Storytelling as Battlefield—a Q&A with Author Daniel Alarcón
In a democracy, all political battles, no matter the details, are about narrative: who tells the story of how we got here, and how do they shape it? The story itself is the battlefield.
What does a fictional South American country have to do with our current-day democracy? In Lost City Radio, a California Reads selected book, Daniel Alarcón explores the aftermath of a traumatic civil war in a fictitious South American country, raising questions about history and democracy that hold lessons for all Americans, north or south of the border.
Alarcón has been named one of The New Yorker’s “20 Under Forty” authors who capture the inventiveness and vitality of contemporary American fiction.
In what ways is your book Lost City Radio a book about democracy?
A novel is always about a lot of things at once. At the most basic level, it’s about the characters…trying to get by. When I write, I generally avoid thinking about large issues (democracy, for example) and tend to focus instead on the individuals whose personalities and whose choices dramatize and reflect their conditions.
Do writers have special roles or responsibilities in democratic societies?
I find it very difficult to talk about the responsibilities that writers have, or that any artists might have, for that matter, no matter the political structure of the society in which they live. It’s all very personal, very idiosyncratic. I’ll say this: I generally feel an obligation to do my best work, to think very deeply about my characters, to push myself to write the scenes that make me uncomfortable.

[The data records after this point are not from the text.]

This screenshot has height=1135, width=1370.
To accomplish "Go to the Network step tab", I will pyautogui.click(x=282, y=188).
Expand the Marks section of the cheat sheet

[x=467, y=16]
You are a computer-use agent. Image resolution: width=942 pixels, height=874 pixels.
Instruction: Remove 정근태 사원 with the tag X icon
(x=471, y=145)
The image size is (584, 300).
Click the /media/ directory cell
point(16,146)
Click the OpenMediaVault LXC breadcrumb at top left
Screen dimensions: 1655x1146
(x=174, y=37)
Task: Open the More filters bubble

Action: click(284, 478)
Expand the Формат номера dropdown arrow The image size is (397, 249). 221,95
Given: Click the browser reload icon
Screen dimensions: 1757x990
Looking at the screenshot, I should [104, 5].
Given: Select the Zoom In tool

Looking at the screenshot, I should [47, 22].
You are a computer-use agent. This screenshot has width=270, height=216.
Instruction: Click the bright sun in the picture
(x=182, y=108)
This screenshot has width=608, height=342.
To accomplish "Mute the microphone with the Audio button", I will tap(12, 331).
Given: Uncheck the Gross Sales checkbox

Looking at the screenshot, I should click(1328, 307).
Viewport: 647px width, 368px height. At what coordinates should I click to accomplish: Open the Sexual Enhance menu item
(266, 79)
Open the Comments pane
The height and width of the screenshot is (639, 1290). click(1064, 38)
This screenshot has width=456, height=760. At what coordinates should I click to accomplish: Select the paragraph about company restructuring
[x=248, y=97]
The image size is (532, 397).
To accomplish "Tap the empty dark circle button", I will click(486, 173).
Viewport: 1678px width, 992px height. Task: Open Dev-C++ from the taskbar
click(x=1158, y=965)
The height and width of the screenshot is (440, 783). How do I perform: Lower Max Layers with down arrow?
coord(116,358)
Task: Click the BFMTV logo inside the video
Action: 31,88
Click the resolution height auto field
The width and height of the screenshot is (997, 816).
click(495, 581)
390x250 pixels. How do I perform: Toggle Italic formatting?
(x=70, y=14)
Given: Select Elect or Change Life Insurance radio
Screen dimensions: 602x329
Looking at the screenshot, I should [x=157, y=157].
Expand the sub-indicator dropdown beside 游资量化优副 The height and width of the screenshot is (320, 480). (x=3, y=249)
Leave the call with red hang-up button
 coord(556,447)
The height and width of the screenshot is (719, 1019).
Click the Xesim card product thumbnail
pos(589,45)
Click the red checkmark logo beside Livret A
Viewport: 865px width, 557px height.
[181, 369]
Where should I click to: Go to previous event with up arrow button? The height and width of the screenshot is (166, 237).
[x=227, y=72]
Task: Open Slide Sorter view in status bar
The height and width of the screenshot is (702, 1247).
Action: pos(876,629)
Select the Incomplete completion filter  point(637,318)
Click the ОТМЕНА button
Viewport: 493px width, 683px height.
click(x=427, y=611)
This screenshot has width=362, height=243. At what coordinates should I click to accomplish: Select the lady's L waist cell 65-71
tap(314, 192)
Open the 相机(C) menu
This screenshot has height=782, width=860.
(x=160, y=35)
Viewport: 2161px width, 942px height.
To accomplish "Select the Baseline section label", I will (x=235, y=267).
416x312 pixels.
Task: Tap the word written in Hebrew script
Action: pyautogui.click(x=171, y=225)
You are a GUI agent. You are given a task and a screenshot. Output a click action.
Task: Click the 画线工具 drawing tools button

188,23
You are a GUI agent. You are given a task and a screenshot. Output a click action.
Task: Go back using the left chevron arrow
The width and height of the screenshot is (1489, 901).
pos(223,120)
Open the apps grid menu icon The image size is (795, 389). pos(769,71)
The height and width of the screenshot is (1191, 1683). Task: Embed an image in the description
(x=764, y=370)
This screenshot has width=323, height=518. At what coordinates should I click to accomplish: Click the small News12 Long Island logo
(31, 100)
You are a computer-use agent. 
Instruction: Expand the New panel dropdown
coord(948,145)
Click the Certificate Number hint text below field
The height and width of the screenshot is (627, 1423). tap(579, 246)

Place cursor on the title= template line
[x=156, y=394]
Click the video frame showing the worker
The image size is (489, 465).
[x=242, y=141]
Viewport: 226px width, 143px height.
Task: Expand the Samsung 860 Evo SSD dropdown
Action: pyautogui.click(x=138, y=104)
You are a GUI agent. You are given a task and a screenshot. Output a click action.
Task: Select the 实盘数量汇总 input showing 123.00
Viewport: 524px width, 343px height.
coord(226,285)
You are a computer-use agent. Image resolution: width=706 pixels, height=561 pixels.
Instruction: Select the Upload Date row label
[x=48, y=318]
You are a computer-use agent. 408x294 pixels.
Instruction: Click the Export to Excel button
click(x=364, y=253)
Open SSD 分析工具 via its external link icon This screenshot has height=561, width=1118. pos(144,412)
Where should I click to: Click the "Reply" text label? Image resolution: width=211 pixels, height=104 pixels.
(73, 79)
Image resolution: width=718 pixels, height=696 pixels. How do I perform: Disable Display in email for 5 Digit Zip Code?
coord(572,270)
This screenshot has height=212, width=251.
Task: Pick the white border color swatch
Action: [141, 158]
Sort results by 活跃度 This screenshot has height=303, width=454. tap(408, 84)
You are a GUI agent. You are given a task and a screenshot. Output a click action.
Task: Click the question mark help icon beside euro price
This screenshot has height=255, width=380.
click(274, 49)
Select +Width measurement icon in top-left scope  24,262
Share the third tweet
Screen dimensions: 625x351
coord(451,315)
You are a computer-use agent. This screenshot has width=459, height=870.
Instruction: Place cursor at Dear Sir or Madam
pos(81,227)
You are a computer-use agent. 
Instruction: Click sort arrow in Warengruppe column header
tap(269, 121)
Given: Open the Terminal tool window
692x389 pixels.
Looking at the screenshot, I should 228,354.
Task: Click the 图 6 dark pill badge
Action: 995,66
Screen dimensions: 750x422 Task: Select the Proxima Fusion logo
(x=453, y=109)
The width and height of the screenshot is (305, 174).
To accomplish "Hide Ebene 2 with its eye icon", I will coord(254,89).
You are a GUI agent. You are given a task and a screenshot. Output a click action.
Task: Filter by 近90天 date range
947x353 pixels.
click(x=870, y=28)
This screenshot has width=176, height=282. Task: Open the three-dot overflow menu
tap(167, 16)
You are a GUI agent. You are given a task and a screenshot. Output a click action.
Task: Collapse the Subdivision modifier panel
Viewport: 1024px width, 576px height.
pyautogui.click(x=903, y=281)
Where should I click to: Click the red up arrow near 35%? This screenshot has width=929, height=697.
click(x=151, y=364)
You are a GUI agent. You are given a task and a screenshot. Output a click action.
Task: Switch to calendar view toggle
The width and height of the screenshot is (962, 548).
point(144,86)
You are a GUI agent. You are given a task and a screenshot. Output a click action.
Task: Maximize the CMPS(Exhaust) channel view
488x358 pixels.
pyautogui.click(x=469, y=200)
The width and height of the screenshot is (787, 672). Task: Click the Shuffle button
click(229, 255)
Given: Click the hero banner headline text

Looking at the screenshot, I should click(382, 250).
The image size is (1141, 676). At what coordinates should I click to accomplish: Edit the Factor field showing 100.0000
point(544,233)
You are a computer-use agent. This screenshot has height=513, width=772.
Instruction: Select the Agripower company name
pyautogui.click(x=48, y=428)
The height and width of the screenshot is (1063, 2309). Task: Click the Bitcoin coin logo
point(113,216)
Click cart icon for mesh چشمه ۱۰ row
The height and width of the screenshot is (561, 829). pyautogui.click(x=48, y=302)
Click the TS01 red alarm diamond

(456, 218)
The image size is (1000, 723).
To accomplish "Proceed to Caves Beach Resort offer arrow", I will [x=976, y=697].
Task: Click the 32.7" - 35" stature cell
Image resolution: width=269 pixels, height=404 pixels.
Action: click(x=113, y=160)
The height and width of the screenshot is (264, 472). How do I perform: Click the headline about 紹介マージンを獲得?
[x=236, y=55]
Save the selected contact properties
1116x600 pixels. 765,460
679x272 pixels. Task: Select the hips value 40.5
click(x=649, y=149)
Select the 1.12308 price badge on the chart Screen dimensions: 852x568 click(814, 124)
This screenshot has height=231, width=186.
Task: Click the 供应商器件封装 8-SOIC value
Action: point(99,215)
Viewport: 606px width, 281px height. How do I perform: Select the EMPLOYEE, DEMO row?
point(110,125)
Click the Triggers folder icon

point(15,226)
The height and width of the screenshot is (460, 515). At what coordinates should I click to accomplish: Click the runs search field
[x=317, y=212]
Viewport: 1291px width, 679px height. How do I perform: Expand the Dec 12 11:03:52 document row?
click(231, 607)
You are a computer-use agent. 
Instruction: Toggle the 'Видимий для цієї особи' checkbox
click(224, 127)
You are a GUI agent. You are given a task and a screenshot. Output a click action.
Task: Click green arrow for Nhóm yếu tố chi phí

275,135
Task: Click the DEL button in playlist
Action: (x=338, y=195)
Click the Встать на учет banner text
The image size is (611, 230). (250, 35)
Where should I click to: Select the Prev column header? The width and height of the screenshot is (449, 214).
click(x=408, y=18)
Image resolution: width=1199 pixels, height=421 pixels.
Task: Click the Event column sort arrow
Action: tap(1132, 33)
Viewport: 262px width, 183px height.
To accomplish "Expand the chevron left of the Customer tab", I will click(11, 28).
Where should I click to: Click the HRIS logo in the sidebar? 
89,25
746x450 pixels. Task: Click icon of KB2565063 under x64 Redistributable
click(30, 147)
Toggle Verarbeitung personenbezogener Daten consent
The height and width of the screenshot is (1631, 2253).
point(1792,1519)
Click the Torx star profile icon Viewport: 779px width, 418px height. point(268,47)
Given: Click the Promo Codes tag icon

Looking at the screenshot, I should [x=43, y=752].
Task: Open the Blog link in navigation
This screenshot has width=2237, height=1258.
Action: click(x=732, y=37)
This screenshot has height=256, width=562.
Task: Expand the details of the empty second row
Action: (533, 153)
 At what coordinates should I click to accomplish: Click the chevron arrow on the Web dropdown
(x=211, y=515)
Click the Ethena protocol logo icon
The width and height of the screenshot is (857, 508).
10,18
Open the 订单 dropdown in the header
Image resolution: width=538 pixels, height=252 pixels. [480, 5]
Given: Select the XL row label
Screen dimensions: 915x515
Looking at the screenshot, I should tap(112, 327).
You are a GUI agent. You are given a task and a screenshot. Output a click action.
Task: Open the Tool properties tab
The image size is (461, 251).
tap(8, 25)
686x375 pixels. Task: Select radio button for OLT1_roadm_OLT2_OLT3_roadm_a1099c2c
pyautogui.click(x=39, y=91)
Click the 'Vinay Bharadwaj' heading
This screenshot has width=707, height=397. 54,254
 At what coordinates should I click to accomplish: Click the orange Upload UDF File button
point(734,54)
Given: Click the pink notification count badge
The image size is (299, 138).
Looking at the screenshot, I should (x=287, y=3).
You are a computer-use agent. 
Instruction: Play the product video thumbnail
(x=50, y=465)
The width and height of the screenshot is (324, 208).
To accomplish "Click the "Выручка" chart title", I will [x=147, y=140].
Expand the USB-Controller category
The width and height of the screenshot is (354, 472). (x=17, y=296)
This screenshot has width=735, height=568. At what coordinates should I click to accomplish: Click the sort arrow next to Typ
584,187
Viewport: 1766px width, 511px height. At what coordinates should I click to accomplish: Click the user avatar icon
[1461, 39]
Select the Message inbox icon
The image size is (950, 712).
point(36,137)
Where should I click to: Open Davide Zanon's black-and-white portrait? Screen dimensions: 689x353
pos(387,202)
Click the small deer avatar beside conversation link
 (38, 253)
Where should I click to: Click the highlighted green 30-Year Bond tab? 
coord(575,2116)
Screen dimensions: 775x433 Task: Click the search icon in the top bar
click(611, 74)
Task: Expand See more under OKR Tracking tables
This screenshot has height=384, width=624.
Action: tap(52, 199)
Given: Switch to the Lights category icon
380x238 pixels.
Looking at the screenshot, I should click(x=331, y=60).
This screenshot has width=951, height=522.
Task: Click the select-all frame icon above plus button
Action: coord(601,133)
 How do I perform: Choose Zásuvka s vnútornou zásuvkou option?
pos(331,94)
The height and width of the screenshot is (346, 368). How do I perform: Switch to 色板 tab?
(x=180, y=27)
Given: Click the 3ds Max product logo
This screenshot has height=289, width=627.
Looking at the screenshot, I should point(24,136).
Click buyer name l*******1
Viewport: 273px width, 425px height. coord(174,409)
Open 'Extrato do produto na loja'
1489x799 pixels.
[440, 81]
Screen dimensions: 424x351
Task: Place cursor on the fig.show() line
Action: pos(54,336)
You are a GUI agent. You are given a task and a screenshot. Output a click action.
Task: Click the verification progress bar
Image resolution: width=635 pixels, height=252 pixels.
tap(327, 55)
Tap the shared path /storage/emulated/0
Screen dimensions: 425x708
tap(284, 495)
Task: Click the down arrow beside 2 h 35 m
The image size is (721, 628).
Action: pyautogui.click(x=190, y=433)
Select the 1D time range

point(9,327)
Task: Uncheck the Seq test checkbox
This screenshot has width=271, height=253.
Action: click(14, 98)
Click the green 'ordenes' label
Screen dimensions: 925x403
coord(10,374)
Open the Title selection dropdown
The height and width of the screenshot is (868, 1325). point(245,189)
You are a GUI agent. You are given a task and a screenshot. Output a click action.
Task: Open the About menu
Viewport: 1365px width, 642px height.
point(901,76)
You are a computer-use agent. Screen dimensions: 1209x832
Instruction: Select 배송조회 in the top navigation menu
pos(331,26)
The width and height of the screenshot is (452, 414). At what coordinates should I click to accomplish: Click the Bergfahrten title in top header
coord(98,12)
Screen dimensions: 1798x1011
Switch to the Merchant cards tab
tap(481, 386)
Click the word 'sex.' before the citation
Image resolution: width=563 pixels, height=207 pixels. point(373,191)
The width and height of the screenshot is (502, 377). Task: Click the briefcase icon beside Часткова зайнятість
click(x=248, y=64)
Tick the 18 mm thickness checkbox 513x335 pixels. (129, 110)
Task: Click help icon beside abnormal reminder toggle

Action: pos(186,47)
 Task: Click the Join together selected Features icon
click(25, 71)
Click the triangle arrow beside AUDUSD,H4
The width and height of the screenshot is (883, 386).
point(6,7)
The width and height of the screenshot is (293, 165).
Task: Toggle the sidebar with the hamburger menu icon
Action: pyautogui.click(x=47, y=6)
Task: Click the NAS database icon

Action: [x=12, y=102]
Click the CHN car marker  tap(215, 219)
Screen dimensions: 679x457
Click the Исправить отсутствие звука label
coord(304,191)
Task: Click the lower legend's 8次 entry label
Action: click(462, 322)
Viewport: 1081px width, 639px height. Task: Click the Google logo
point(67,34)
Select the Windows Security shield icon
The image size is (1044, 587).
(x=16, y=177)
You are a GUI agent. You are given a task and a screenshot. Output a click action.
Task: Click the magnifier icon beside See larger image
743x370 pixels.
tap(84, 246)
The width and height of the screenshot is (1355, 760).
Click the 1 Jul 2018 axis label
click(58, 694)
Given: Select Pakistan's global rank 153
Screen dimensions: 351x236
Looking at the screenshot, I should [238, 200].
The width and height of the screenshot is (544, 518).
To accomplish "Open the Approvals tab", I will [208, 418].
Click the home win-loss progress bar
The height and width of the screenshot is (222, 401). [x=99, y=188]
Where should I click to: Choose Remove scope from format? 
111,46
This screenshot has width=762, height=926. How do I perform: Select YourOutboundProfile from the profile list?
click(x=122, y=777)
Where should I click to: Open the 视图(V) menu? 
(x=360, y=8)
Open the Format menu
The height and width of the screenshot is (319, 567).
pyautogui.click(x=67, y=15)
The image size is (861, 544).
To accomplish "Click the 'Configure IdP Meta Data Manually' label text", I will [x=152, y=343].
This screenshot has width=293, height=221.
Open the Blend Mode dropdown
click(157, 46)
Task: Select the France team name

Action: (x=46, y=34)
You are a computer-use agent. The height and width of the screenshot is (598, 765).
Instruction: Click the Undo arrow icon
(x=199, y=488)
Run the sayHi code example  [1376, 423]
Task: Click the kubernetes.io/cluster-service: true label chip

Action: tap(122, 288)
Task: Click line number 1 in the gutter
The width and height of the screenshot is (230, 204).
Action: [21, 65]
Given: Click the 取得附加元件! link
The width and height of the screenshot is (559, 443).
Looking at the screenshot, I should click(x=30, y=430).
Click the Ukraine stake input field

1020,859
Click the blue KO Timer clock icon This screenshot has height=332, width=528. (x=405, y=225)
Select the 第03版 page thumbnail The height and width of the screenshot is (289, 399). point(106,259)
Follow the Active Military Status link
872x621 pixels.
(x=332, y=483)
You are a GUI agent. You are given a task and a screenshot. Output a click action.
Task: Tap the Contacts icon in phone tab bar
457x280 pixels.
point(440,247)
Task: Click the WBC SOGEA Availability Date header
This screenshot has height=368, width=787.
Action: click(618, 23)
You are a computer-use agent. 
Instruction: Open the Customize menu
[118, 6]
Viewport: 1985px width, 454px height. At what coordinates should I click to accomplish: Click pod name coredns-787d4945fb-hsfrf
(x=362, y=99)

What relationship do the literary arts and humanities have to democracy?
The promise of great literature is that you can, by reading, enter the worldview or consciousness of another person, someone who may be nothing like you, and in the process broaden your own vision of the world.
In a diverse and complex society, different groups of people must share their stories. We have to know where our neighbor comes from, what they believe, and why. We must get inside their stories, and be prepared to accept in the validity of their narratives. I don’t see this as a luxury anymore—if it ever was—but an absolute necessity.
What concerns you about the current state and the future of our democracy? What makes you hopeful?
I’m frustrated by the proliferation of media outlets bent on spreading fear—selling fear is more accurate, since it’s impossible to disentangle the histrionics of the message from the profit motive.
This is something my novel touches on: fear isn’t, generally speaking, a great place from which to craft policy.
Though I’m generally not what would be called an optimist, I do take some comfort in the following: it requires a great deal of courage, in societal terms, to trust in a system based on the free exchange of opinions and ideas. And we haven’t given up on that, not yet.
Your book explores the meaning of personal and collective memory. Can you tell us why you think it is important that democracies remember their history?
In an autocracy, it doesn’t matter what the story is, or how it’s told—the story is imposed by force. In a democracy, all political battles, no matter the details, are about narrative: who tells the story of how we got here, and how do they shape it? The story itself is the battlefield.
For 2012, the California Reads program is part of our Searching for Democracy initiative. Leading into the 2012 national elections, Searching for Democracy is the culmination of a two year-long initiative that provides Californians with various ways to explore how the humanities can provide insight and opportunities to converse about the nature, state and needs of our vibrant American democracy.